Vorliegender Text:
....................

Urteil vom 12. September 2006 
II. Öffentlichrechtliche Abteilung 
 
Besetzung 
Bundesrichter Merkli, Präsident, 
Bundesrichter Hungerbühler, Müller, 
Gerichtsschreiber Küng. 
 
Parteien 
A.________, Inhaber der Einzelfirma X.________, 
Beschwerdeführer, 
 
gegen 
 
Eidgenössische Bankenkommission, 
Postfach, 3001 Bern. 
 
Gegenstand 
Unerlaubte Entgegennahme von Publikumseinlagen, Konkurseröffnung, Werbeverbot, 
 
Verwaltungsgerichtsbeschwerde gegen die Verfügung der Eidgenössischen Bankenkommission vom 1. Juni 2006.

....................

Aufgeführte Einträge:
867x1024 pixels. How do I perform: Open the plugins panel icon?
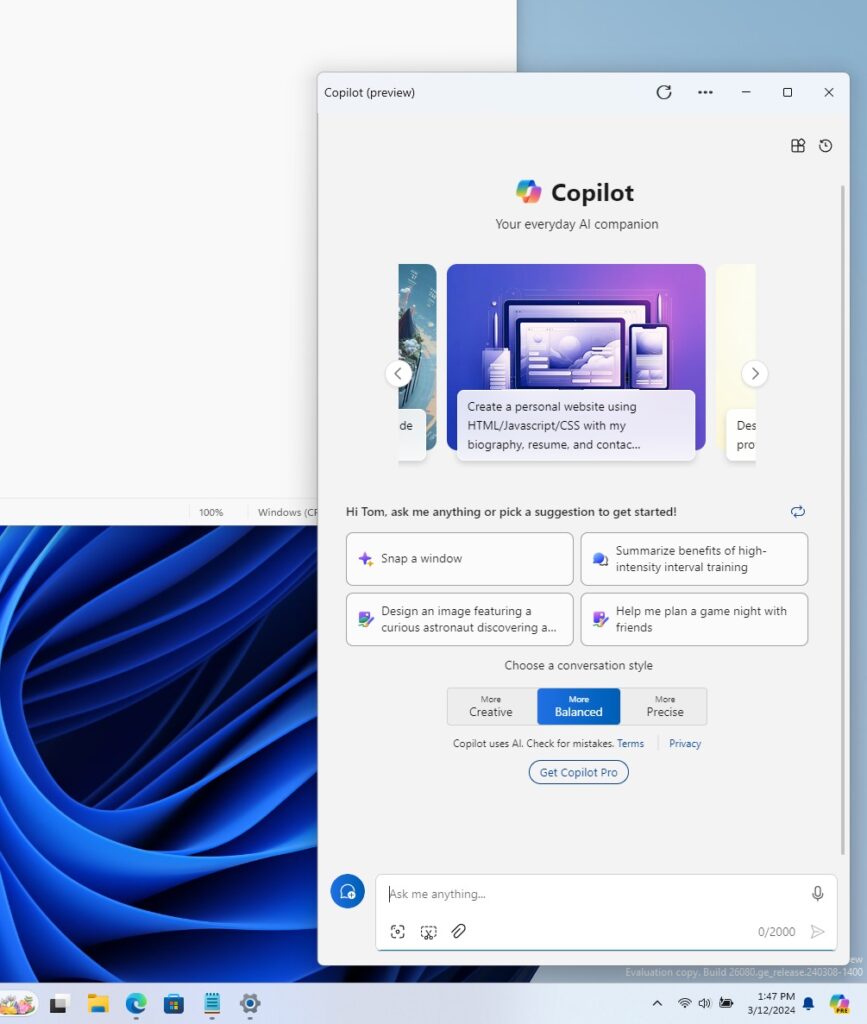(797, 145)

....................

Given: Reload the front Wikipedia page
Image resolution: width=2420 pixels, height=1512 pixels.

....................

Der Auftrag: Führ das Gerichtsurteil über die unerlaubte Annahme von Publikumseinlagen ab der Stelle fort, an der es aufhört. Die Einträge braucht man hier nicht.

Antwort:
Sachverhalt: 
A. A.________ ist Inhaber der Einzelfirma X.________. Diese seit 1998 im Handelsregister eingetragene Firma hat zum Zweck Design und Vermittlung in den Bereichen Handel und Marktforschung. Aufgrund eines Hinweises der Kontrollstelle für die Bekämpfung der Geldwäscherei und Anhaltspunkten im Internet ergab sich der Verdacht einer unerlaubten Entgegennahme von Publikumsgeldern. Zur Abklärung desselben setzte die Eidgenössische Bankenkommission am 29 März 2006 die Y.________, Z.________, als Untersuchungsbeauftragte ein.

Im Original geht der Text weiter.